> **Task to carry out**
Write the lines out again, from the top of the material to the line containing "The image size is (763, 1040).", pictures excluded.

> **Task data**
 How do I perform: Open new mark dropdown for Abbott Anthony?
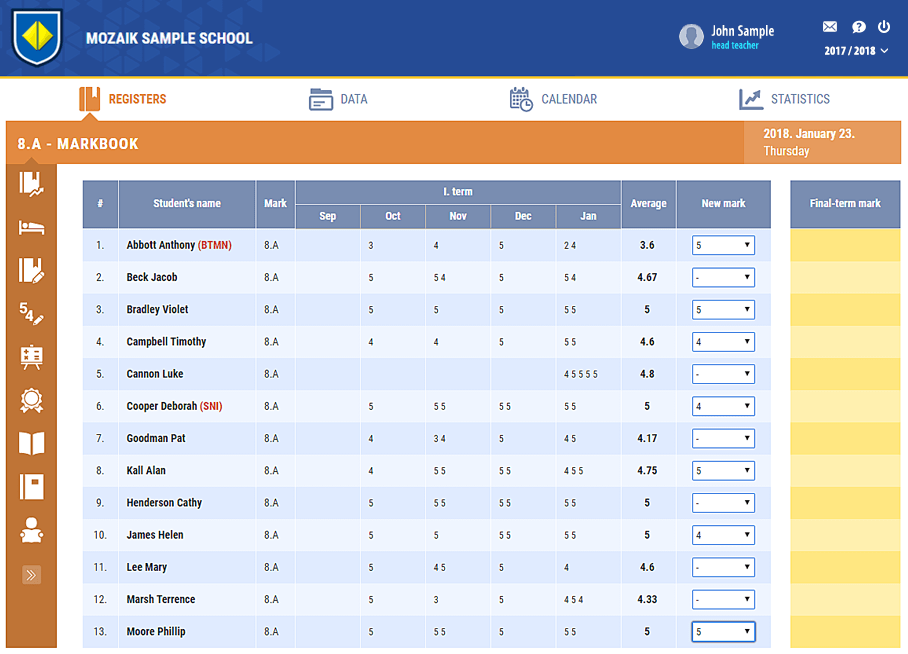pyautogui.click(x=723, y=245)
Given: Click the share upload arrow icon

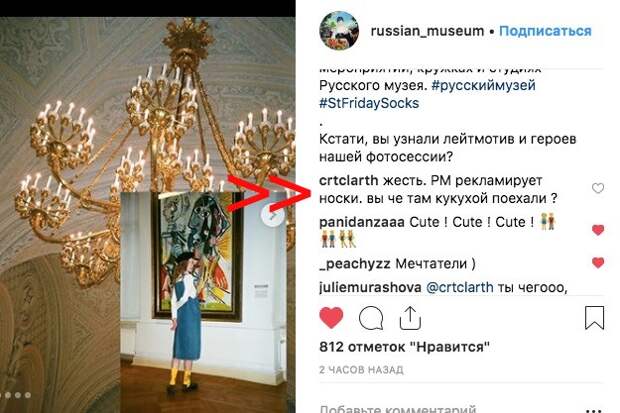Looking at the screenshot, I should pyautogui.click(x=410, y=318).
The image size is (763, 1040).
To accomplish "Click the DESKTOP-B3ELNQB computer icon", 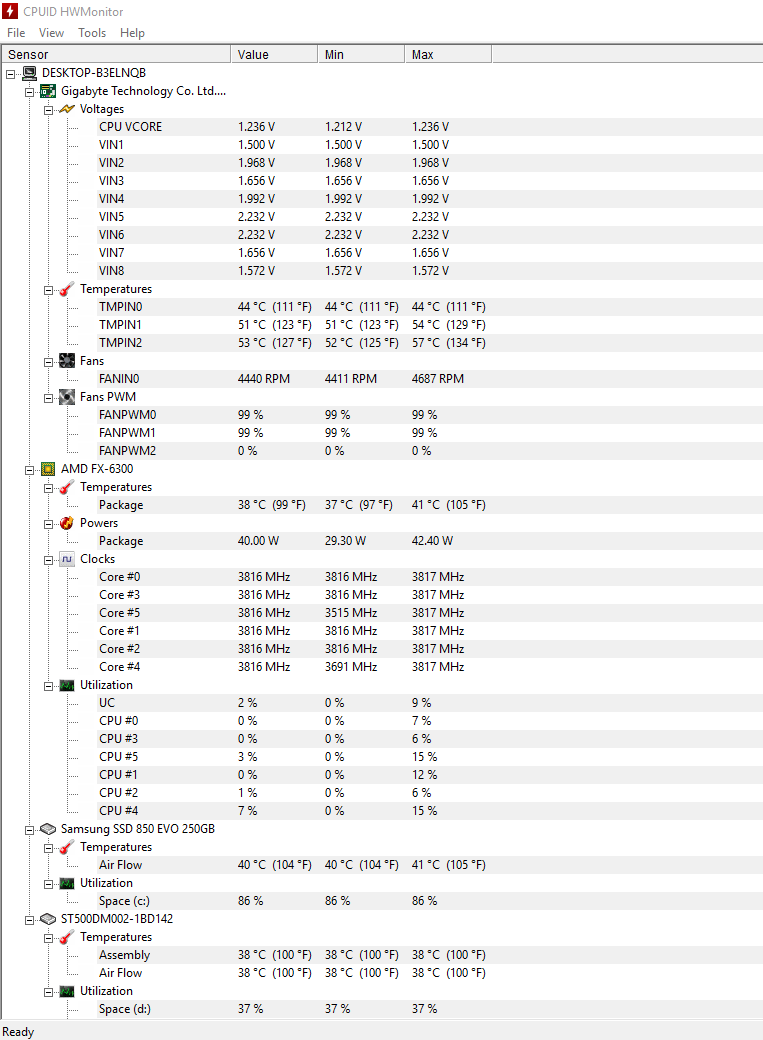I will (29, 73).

> **Written reply**
 How do I perform: Open new mark dropdown for Abbott Anthony?
pyautogui.click(x=723, y=245)
Given: Click the share upload arrow icon

Looking at the screenshot, I should pyautogui.click(x=410, y=318).
The image size is (763, 1040).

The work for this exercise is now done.